Output the data below only from the line containing "This screenshot has width=163, height=209." up to and including the line containing "Image resolution: width=179", exact and with the pictures left out.

RECORDS SUPPLIED →

[Start of section]

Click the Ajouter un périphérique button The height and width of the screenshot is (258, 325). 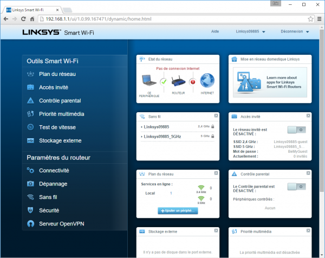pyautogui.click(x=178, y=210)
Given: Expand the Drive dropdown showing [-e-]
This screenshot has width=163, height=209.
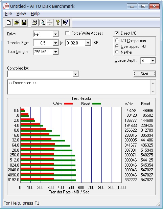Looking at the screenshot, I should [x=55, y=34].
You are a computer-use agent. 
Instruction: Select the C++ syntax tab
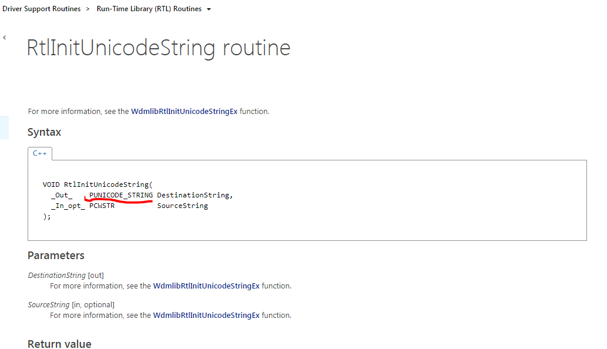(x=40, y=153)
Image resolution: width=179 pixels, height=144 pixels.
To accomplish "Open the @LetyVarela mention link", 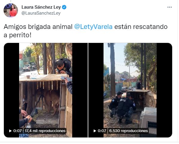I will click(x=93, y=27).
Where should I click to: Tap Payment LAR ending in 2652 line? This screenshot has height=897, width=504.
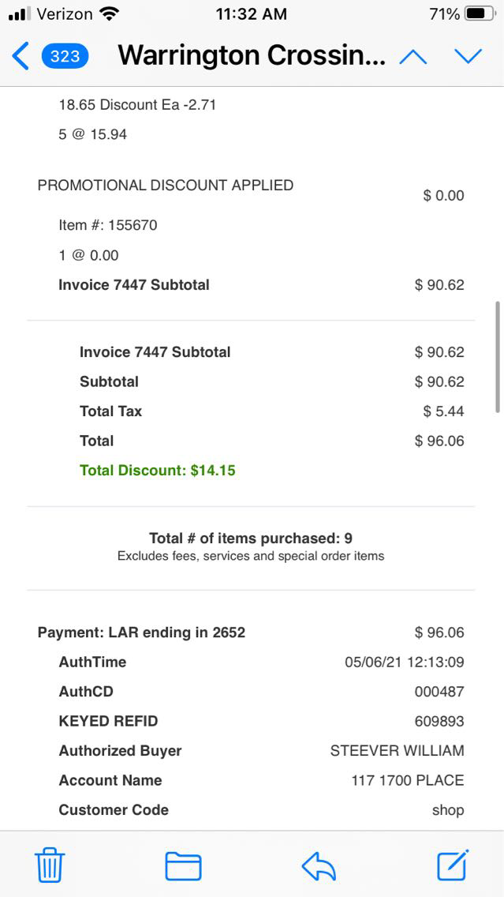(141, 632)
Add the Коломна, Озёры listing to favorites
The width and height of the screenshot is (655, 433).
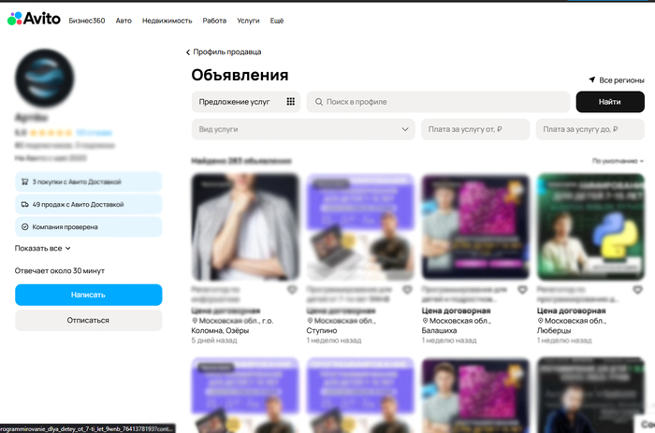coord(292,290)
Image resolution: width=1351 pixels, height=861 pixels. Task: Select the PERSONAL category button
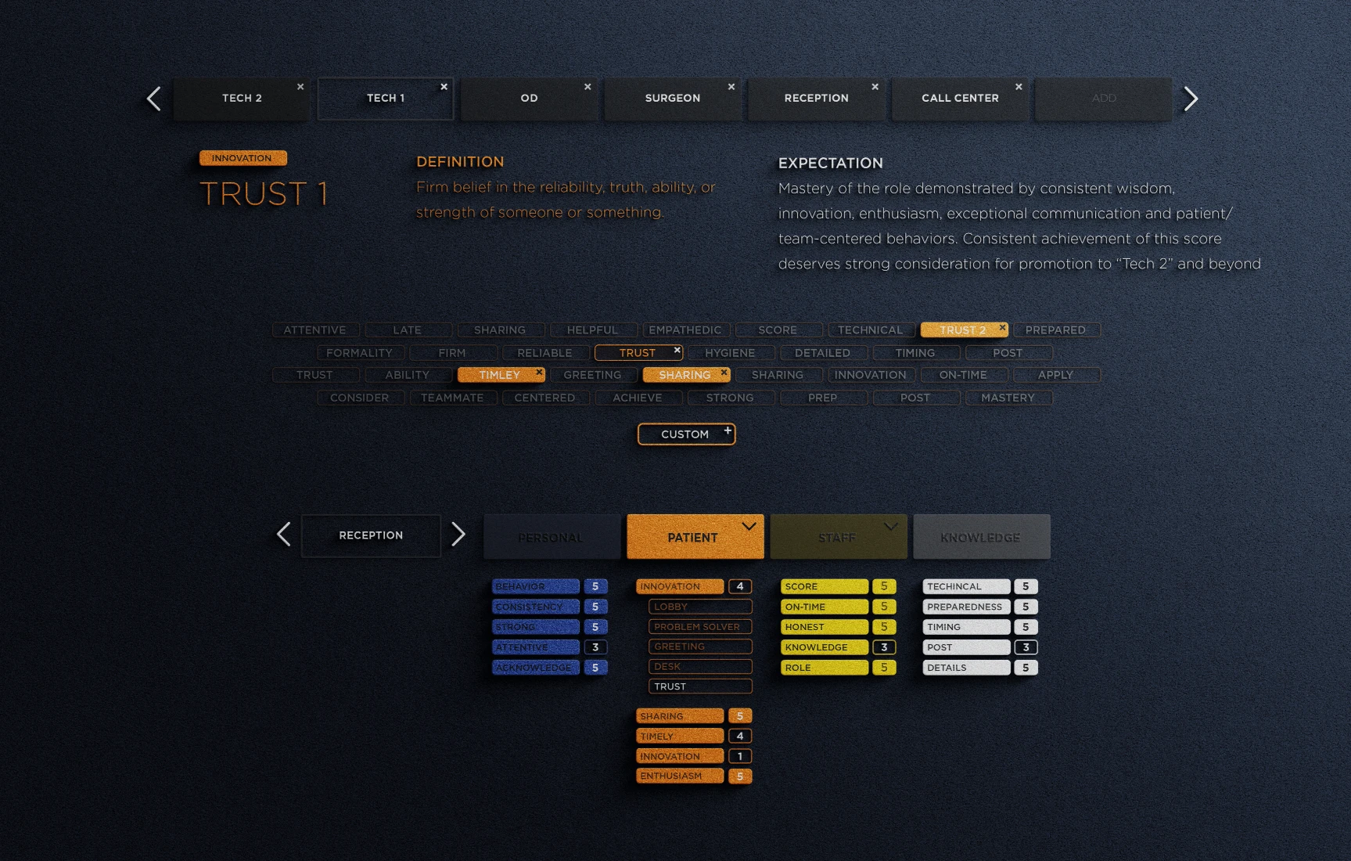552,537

[End of section]
[Start of section]

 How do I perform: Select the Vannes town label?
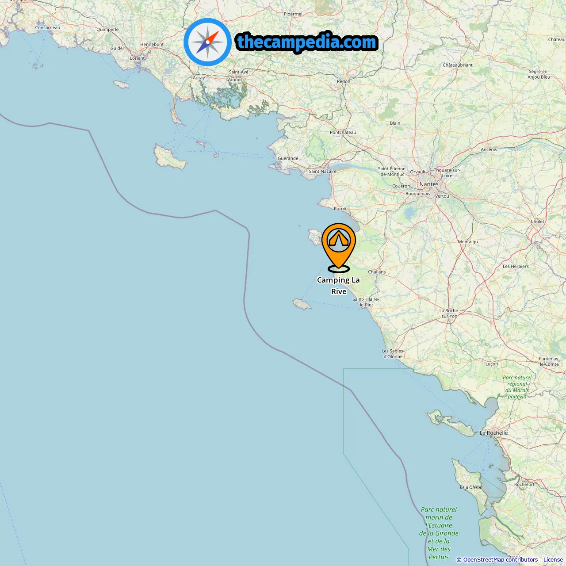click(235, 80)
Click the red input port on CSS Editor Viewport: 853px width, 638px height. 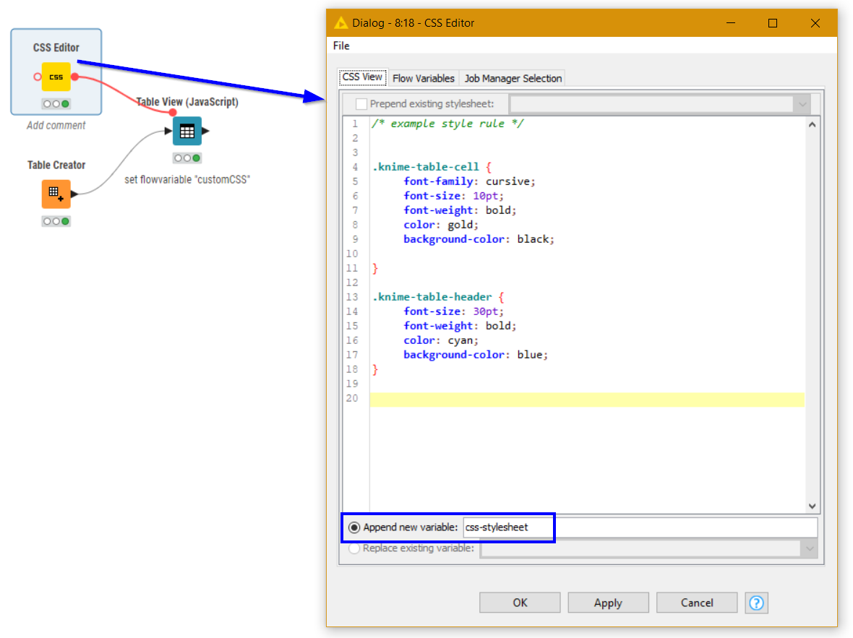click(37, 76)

[End of section]

SOLUTION →
This screenshot has width=163, height=209.
Looking at the screenshot, I should [x=55, y=34].
You are a computer-use agent. 
Instruction: Select the C++ syntax tab
(x=40, y=153)
Image resolution: width=179 pixels, height=144 pixels.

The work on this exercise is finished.